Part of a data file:

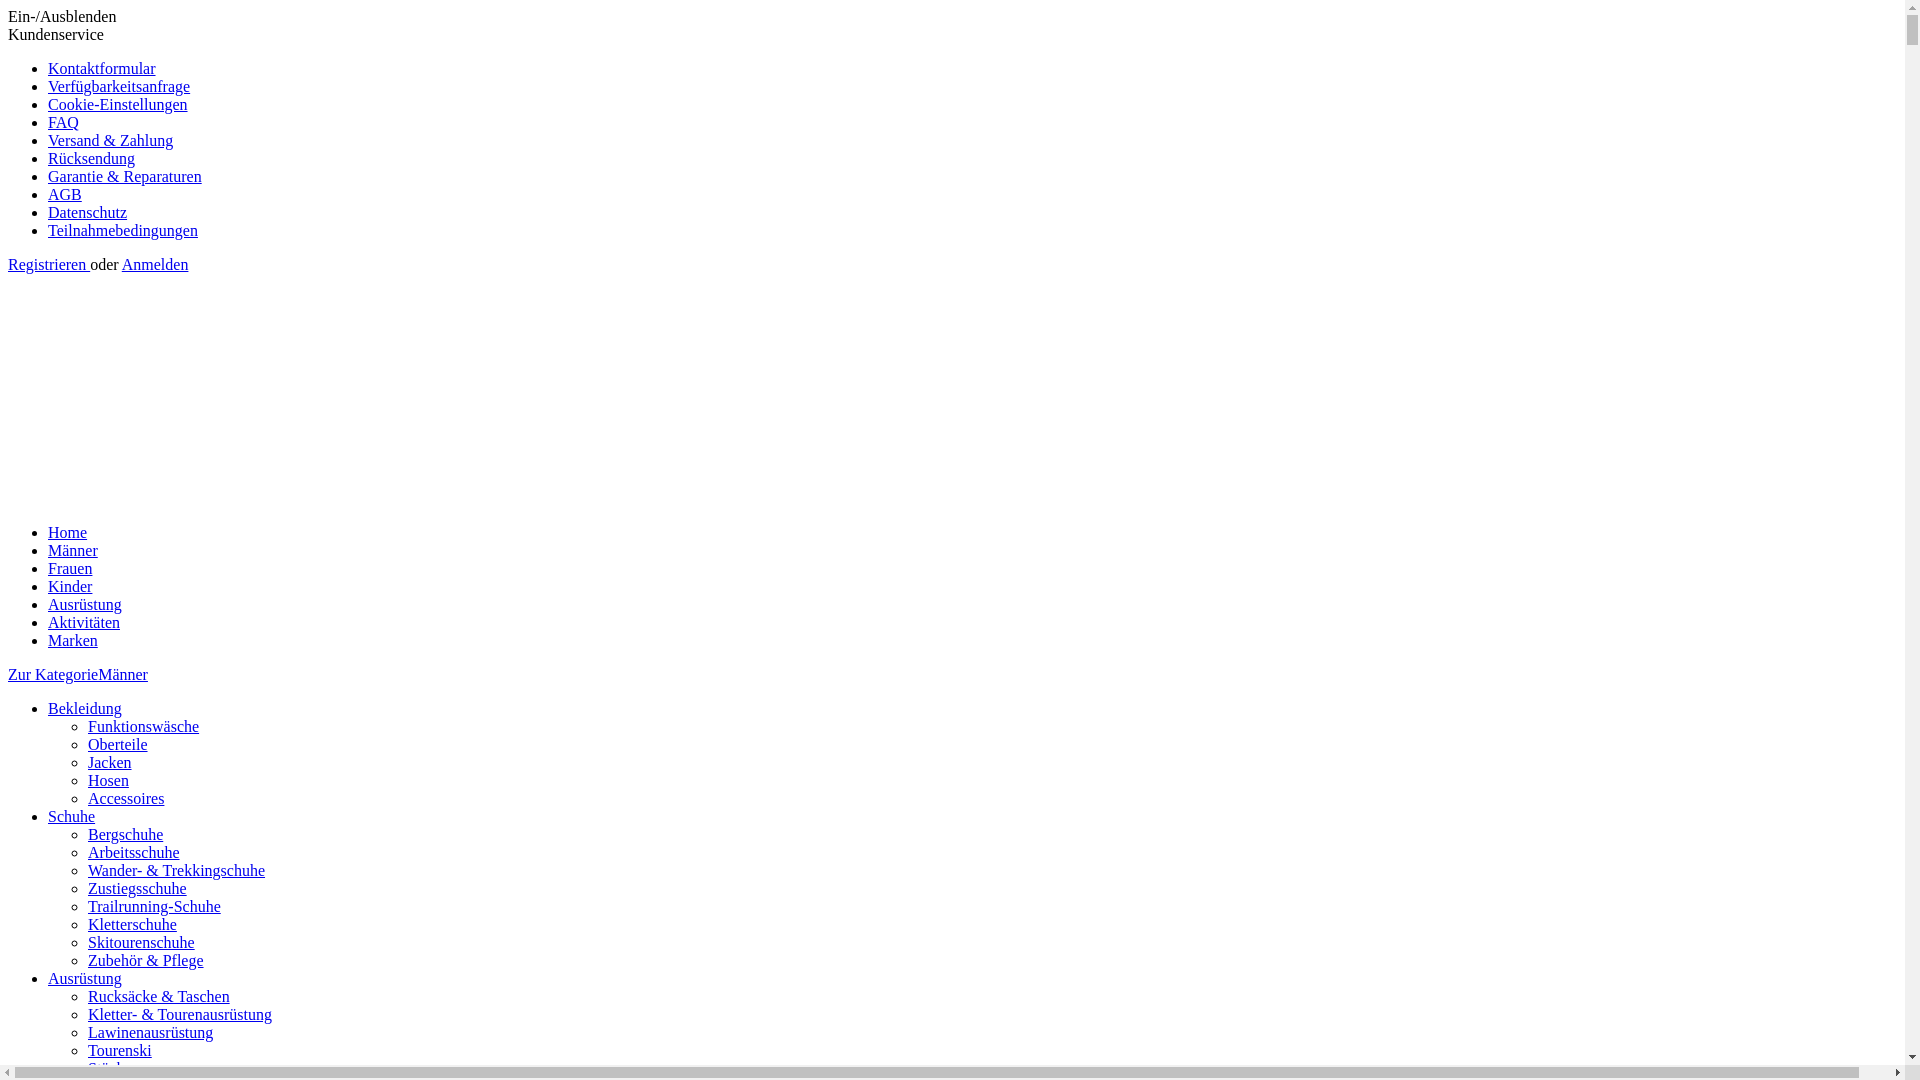 The image size is (1920, 1080). Describe the element at coordinates (123, 175) in the screenshot. I see `'Garantie & Reparaturen'` at that location.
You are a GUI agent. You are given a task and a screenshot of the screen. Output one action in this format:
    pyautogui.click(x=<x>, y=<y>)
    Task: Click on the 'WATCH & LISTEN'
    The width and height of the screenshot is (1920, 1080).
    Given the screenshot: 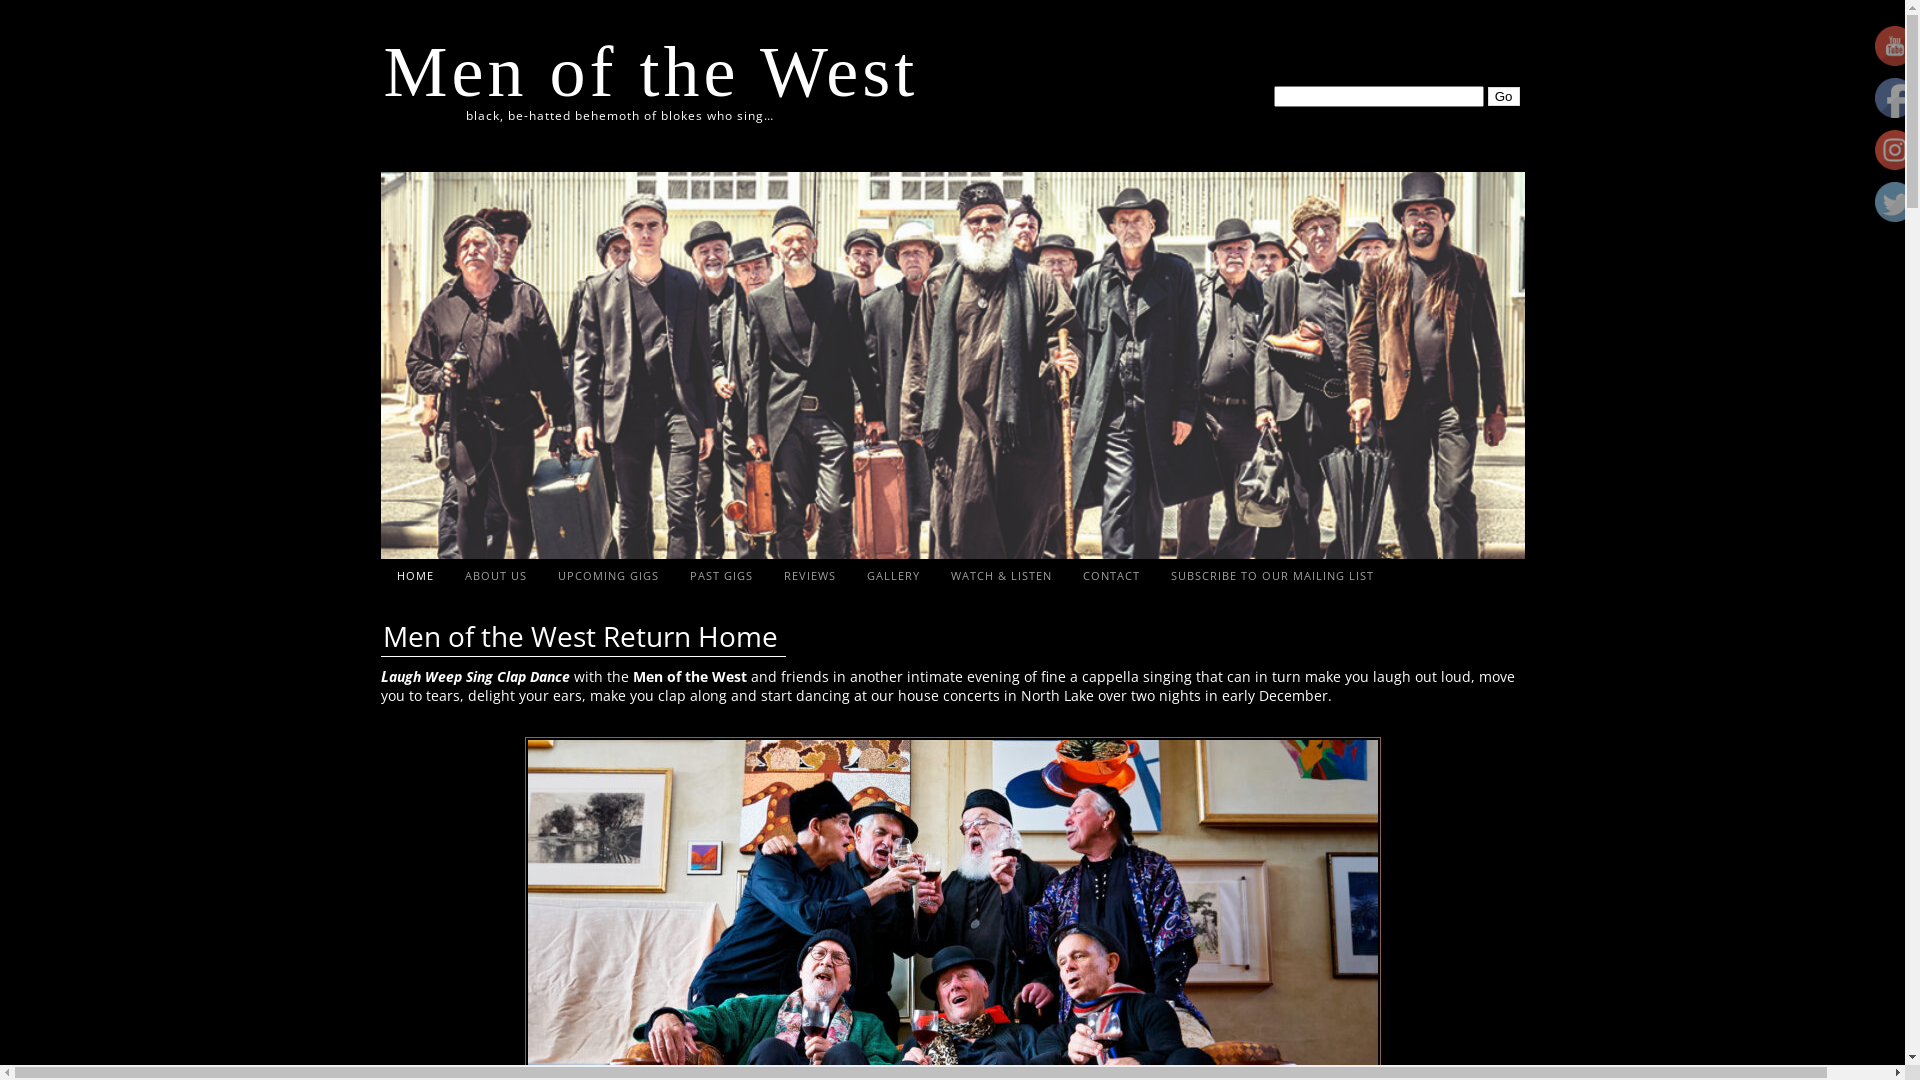 What is the action you would take?
    pyautogui.click(x=1002, y=574)
    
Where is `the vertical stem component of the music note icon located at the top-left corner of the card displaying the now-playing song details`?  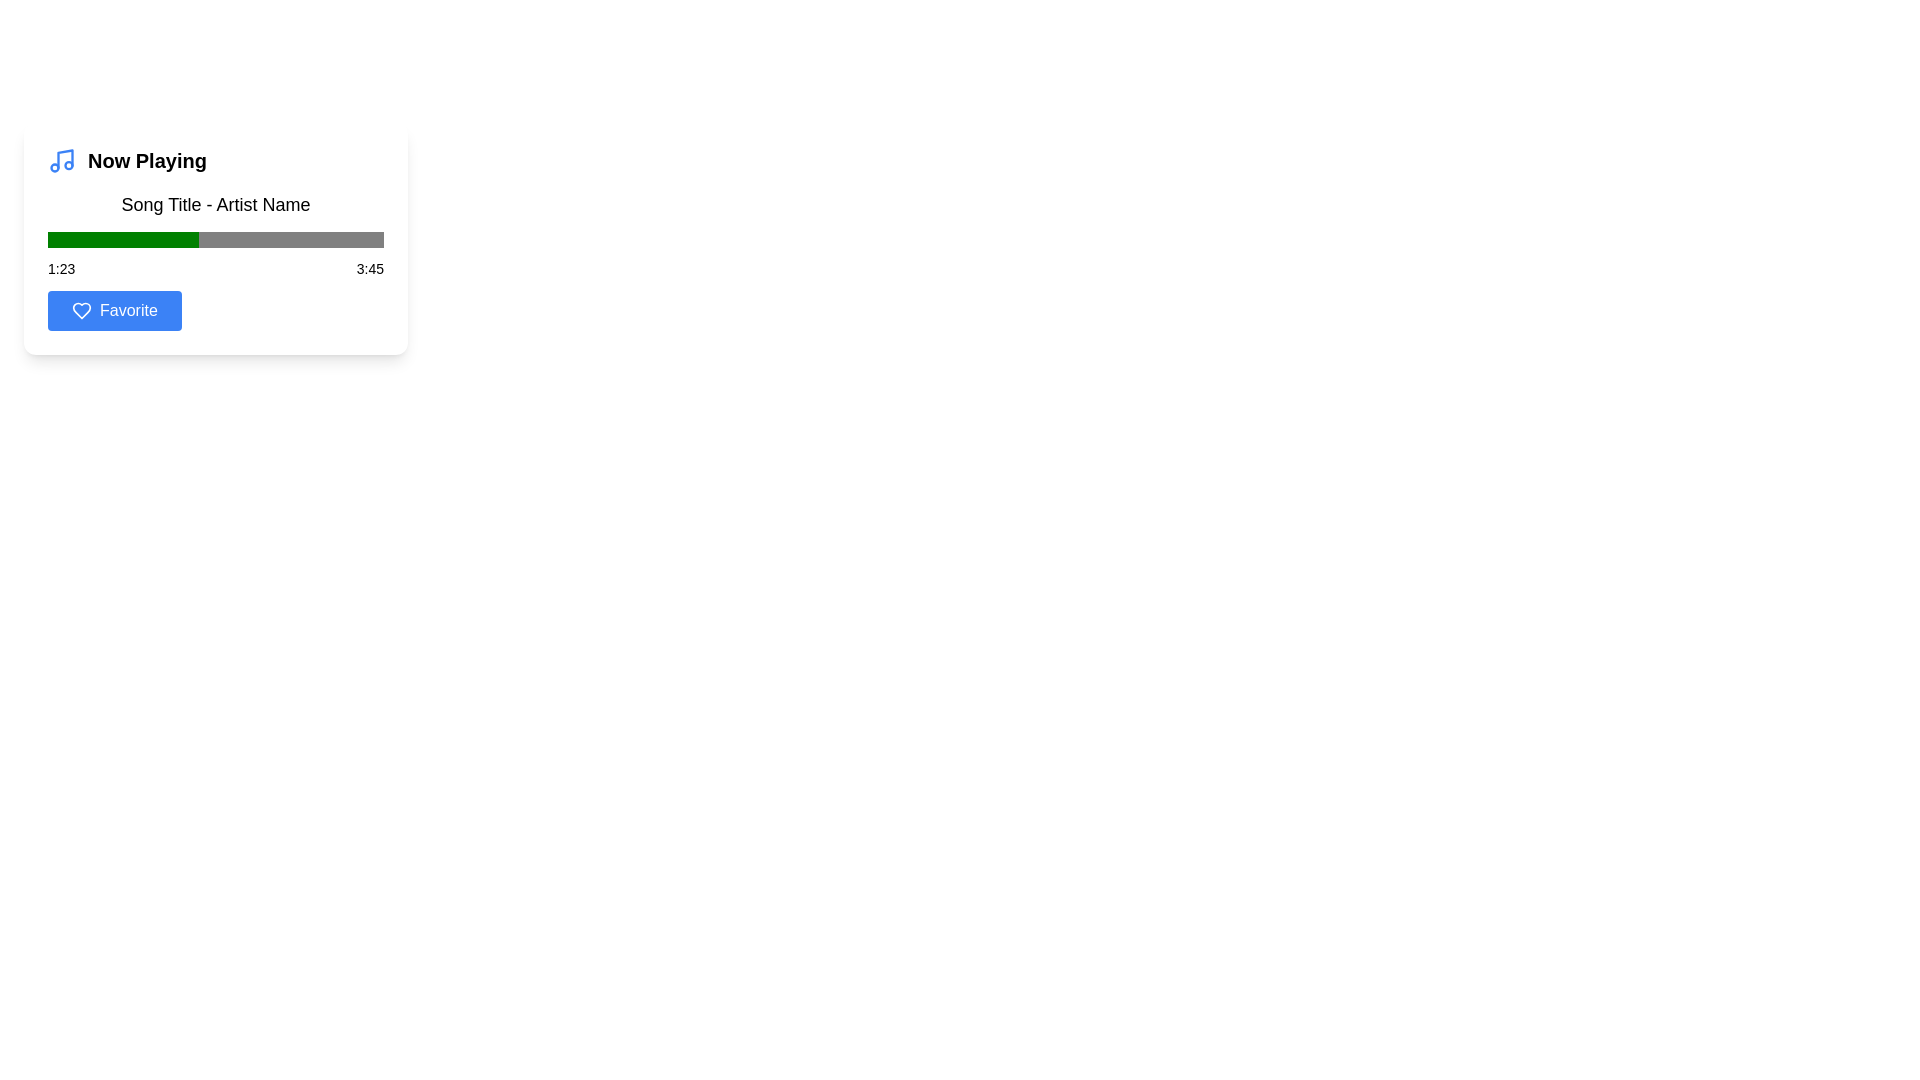
the vertical stem component of the music note icon located at the top-left corner of the card displaying the now-playing song details is located at coordinates (65, 158).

Short task
Can you copy the listing word for word, from the line containing "You are a GUI" through the line containing "The width and"?

The response
You are a GUI agent. You are given a task and a screenshot of the screen. Output one action in this format:
    pyautogui.click(x=<x>, y=<y>)
    Task: Click on the 'WATCH & LISTEN'
    The width and height of the screenshot is (1920, 1080).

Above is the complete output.